* **What is expected**
Go through the records below and write each one out again unchanged.

Input data: Begin

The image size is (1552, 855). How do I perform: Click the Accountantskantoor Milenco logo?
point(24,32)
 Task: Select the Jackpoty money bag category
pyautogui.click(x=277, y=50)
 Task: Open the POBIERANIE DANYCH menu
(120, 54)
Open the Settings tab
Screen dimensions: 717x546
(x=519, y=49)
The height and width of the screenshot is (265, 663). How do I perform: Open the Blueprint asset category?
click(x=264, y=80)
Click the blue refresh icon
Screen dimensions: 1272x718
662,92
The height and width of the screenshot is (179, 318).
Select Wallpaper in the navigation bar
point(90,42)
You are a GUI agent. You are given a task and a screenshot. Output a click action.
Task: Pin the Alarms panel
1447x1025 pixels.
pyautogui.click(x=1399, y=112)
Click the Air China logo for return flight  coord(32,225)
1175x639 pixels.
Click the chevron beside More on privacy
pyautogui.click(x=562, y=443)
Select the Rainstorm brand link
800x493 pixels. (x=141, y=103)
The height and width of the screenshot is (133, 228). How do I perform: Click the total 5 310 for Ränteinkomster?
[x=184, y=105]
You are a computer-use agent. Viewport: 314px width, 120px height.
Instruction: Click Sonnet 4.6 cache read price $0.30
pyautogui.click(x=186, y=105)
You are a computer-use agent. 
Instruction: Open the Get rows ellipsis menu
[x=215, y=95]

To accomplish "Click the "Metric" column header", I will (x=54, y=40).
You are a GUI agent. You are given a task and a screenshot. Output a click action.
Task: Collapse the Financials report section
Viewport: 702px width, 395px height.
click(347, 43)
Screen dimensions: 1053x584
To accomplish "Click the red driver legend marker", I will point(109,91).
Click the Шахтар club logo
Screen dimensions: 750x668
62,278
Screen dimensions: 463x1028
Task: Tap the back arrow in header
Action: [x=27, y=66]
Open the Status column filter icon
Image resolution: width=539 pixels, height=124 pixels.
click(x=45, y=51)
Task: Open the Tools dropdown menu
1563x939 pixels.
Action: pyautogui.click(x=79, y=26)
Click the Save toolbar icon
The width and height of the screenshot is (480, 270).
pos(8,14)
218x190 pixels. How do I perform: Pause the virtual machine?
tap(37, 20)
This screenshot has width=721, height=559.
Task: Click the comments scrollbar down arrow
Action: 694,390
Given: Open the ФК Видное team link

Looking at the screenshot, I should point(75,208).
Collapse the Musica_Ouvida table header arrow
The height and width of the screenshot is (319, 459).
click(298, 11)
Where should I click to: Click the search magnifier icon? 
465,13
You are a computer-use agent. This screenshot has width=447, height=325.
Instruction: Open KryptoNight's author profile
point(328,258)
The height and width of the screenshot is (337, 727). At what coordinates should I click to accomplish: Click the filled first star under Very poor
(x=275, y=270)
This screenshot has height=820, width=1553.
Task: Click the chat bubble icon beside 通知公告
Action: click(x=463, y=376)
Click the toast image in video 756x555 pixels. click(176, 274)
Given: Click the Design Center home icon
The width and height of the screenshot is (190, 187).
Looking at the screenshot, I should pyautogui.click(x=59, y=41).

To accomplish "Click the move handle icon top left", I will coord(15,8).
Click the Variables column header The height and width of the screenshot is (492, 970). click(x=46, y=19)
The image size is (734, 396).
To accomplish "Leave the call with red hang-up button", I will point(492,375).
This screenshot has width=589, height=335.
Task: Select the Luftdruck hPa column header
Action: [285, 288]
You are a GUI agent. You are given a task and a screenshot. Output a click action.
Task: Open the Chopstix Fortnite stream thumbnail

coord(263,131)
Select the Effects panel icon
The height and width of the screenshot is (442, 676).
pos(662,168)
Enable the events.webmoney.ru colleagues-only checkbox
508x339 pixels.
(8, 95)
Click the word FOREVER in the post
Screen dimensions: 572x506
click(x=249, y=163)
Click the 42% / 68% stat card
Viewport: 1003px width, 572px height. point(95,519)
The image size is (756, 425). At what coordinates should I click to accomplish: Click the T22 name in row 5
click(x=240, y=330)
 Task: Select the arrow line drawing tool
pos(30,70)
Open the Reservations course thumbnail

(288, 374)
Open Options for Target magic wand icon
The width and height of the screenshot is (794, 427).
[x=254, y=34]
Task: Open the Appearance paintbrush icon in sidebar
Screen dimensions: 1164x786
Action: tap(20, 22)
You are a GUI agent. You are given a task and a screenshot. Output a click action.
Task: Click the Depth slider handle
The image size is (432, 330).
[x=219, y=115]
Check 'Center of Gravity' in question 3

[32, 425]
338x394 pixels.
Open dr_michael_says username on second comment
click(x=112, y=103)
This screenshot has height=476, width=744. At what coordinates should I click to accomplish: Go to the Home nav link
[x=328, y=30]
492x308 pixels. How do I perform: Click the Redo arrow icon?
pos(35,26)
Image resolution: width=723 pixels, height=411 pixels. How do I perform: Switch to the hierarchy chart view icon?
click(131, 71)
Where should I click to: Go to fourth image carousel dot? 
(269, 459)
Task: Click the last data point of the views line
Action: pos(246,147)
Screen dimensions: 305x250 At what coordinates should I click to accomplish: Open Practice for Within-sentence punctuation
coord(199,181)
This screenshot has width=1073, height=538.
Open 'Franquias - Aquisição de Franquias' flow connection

Input data: End

* **Solution to this exercise**
The image size is (1552, 855). How do I perform: Click the Accountantskantoor Milenco logo?
point(24,32)
 Task: Select the Jackpoty money bag category
pyautogui.click(x=277, y=50)
 Task: Open the POBIERANIE DANYCH menu
(120, 54)
Open the Settings tab
Screen dimensions: 717x546
(x=519, y=49)
The height and width of the screenshot is (265, 663). How do I perform: Open the Blueprint asset category?
click(x=264, y=80)
Click the blue refresh icon
Screen dimensions: 1272x718
662,92
The height and width of the screenshot is (179, 318).
Select Wallpaper in the navigation bar
point(90,42)
You are a GUI agent. You are given a task and a screenshot. Output a click action.
Task: Pin the Alarms panel
1447x1025 pixels.
pyautogui.click(x=1399, y=112)
Click the Air China logo for return flight  coord(32,225)
1175x639 pixels.
Click the chevron beside More on privacy
pyautogui.click(x=562, y=443)
Select the Rainstorm brand link
800x493 pixels. (x=141, y=103)
The height and width of the screenshot is (133, 228). How do I perform: Click the total 5 310 for Ränteinkomster?
[x=184, y=105]
You are a computer-use agent. Viewport: 314px width, 120px height.
Instruction: Click Sonnet 4.6 cache read price $0.30
pyautogui.click(x=186, y=105)
You are a computer-use agent. 
Instruction: Open the Get rows ellipsis menu
[x=215, y=95]

To accomplish "Click the "Metric" column header", I will (x=54, y=40).
You are a GUI agent. You are given a task and a screenshot. Output a click action.
Task: Collapse the Financials report section
Viewport: 702px width, 395px height.
click(347, 43)
Screen dimensions: 1053x584
To accomplish "Click the red driver legend marker", I will point(109,91).
Click the Шахтар club logo
Screen dimensions: 750x668
62,278
Screen dimensions: 463x1028
Task: Tap the back arrow in header
Action: [x=27, y=66]
Open the Status column filter icon
Image resolution: width=539 pixels, height=124 pixels.
click(x=45, y=51)
Task: Open the Tools dropdown menu
1563x939 pixels.
Action: pyautogui.click(x=79, y=26)
Click the Save toolbar icon
The width and height of the screenshot is (480, 270).
pos(8,14)
218x190 pixels. How do I perform: Pause the virtual machine?
tap(37, 20)
This screenshot has width=721, height=559.
Task: Click the comments scrollbar down arrow
Action: 694,390
Given: Open the ФК Видное team link

Looking at the screenshot, I should point(75,208).
Collapse the Musica_Ouvida table header arrow
The height and width of the screenshot is (319, 459).
click(298, 11)
Where should I click to: Click the search magnifier icon? 
465,13
You are a computer-use agent. This screenshot has width=447, height=325.
Instruction: Open KryptoNight's author profile
point(328,258)
The height and width of the screenshot is (337, 727). At what coordinates should I click to accomplish: Click the filled first star under Very poor
(x=275, y=270)
This screenshot has height=820, width=1553.
Task: Click the chat bubble icon beside 通知公告
Action: click(x=463, y=376)
Click the toast image in video 756x555 pixels. click(176, 274)
Given: Click the Design Center home icon
The width and height of the screenshot is (190, 187).
Looking at the screenshot, I should pyautogui.click(x=59, y=41).

To accomplish "Click the move handle icon top left", I will coord(15,8).
Click the Variables column header The height and width of the screenshot is (492, 970). click(x=46, y=19)
The image size is (734, 396).
To accomplish "Leave the call with red hang-up button", I will point(492,375).
This screenshot has width=589, height=335.
Task: Select the Luftdruck hPa column header
Action: [285, 288]
You are a GUI agent. You are given a task and a screenshot. Output a click action.
Task: Open the Chopstix Fortnite stream thumbnail

coord(263,131)
Select the Effects panel icon
The height and width of the screenshot is (442, 676).
pos(662,168)
Enable the events.webmoney.ru colleagues-only checkbox
508x339 pixels.
(8, 95)
Click the word FOREVER in the post
Screen dimensions: 572x506
click(x=249, y=163)
Click the 42% / 68% stat card
Viewport: 1003px width, 572px height. point(95,519)
The image size is (756, 425). At what coordinates should I click to accomplish: Click the T22 name in row 5
click(x=240, y=330)
 Task: Select the arrow line drawing tool
pos(30,70)
Open the Reservations course thumbnail

(288, 374)
Open Options for Target magic wand icon
The width and height of the screenshot is (794, 427).
[x=254, y=34]
Task: Open the Appearance paintbrush icon in sidebar
Screen dimensions: 1164x786
Action: tap(20, 22)
You are a GUI agent. You are given a task and a screenshot. Output a click action.
Task: Click the Depth slider handle
The image size is (432, 330).
[x=219, y=115]
Check 'Center of Gravity' in question 3

[32, 425]
338x394 pixels.
Open dr_michael_says username on second comment
click(x=112, y=103)
This screenshot has height=476, width=744. At what coordinates should I click to accomplish: Go to the Home nav link
[x=328, y=30]
492x308 pixels. How do I perform: Click the Redo arrow icon?
pos(35,26)
Image resolution: width=723 pixels, height=411 pixels. How do I perform: Switch to the hierarchy chart view icon?
click(131, 71)
Where should I click to: Go to fourth image carousel dot? 
(269, 459)
Task: Click the last data point of the views line
Action: pos(246,147)
Screen dimensions: 305x250 At what coordinates should I click to accomplish: Open Practice for Within-sentence punctuation
coord(199,181)
This screenshot has width=1073, height=538.
Open 'Franquias - Aquisição de Franquias' flow connection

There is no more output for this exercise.